Wednesday, November 26, 2008

10 Arrested in Acid Attack on Afghan Girls


I am routinely horrified by the violent, random crimes that are done against women in the Middle East. Today's misogyny can be found in Kabul, Afghanistan, where 10 Taliban militants were arrested and confessed to dousing battery acid all over a group of Afghan schoolgirls and their teacher on November 12.

I found an article by CTV News in Canada that reported what happened two weeks ago. According to CTV News, two men on a motorcycle hurled acid at 8 school girls who were walking into a high school in Kandahar. The Afghanistan government had condemned it as an "un-Islamic" act and accused the Taliban of this incident. Of course, Taliban spokesman Qari Yousef Ahmadi promptly denied that any insurgents were involved.

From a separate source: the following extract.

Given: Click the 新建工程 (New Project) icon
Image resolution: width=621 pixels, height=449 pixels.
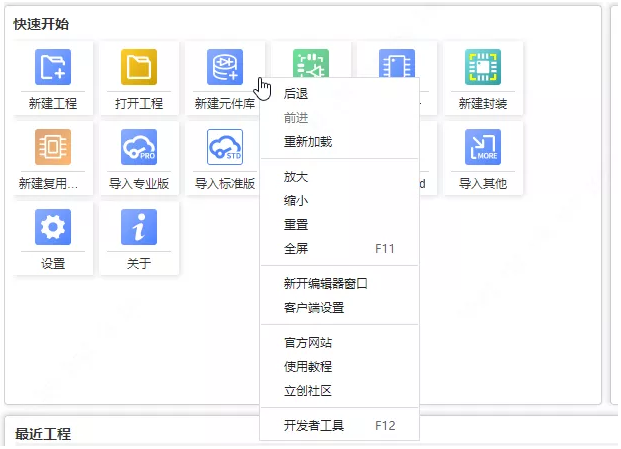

Today, Abdul Waheed Wafa of the New York Times is reporting that the Taliban militants have confessed to the attack because a high-ranking member of the Taliban had offered them a reward of a 100,000 Pakistani rupees (approximately $1,275) for each girl that they were able to burn. The article also said that the probable cause for such a show of violence is "because the girls had been attending high school."

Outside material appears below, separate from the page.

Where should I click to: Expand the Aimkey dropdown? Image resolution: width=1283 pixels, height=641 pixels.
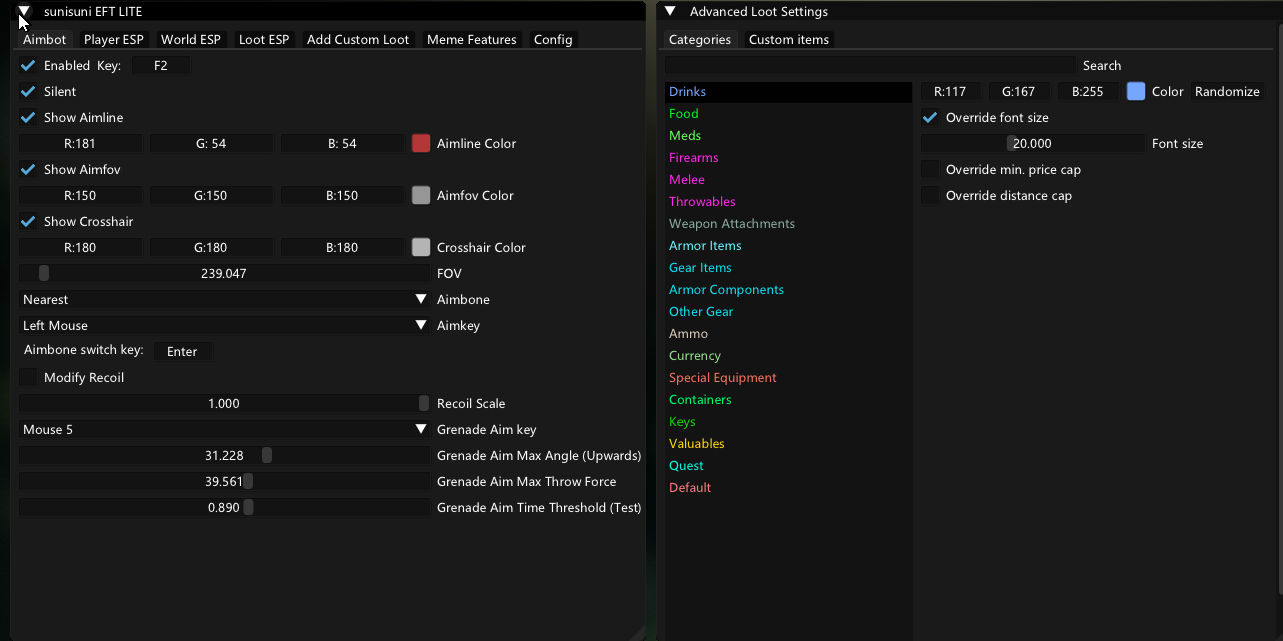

This might be just a small sample of the horrors that are perpetrated by the Taliban against Afghanistan civilians everyday, but it rankled me that if the Taliban were trying to garner more supporters in Afghanistan, perhaps riding around flinging acid in women's faces is not the way to do it. If anything, it helps to strengthen the belief that anyone affiliated with the Taliban is "un-Islamic," a the government pronounced them, and militant. Whatever happened in the teachings of Islam that led a group of people to believe the awful, evil things that they believe? Islam, as I have studied in primary school in Singapore, is a religion about peace, and it angers me that a group of individuals have decided to take the religion into their hands and twist the teachings so that it comes out absolutely different from the origins.

But this is not something new I am saying– give me a penny for anyone who has ever written about militant Islam. Isalmofascism, anyone? No, this blog is about journalism, and in the newspaper, the editors (or whoever decides these things) decided that the pull quote for this story should be "An assault that drew anger from the American first lady." That sentence is what the Times have decided to highlight, out of all the choice-y content in that entire article?

Laura Bush was mentioned at the end of the article, almost like an afterthought, like it was the writer's effort to pad his word count. He wrote that First Lady Bush had said that the acts of the Taliban was "cowardly" and "shameful." She is also an advocate for women's rights in Afghanistan during President Bush's tenure.

Though it is kind of the First Lady to bring attention to this issue, it seemed to me that it was a cheap attempt by the paper to grab attention using a famous name. Like "Angelina Jolie is Visiting Children in the Congo" when really, the story is about how the reason she's visiting children in Congo is because that country has the highest rate of rape cases. It's like the media decides that we should care about Darfur because George Clooney is there.

It sounds like I am trying to discount the kindness and humanitarian acts of individuals– I'm not. I'm just wish that we didn't live in such an infotainment world that even news such as an acid attack on school girls (If you look at the headline, you can see the fabulous alliteration) has to be peppered by comments from a famous person in order for it to be more newsworthy.

If it were up to me, my pull quote would be "Eight girls doused with acid by two men, apparently because they go to high school."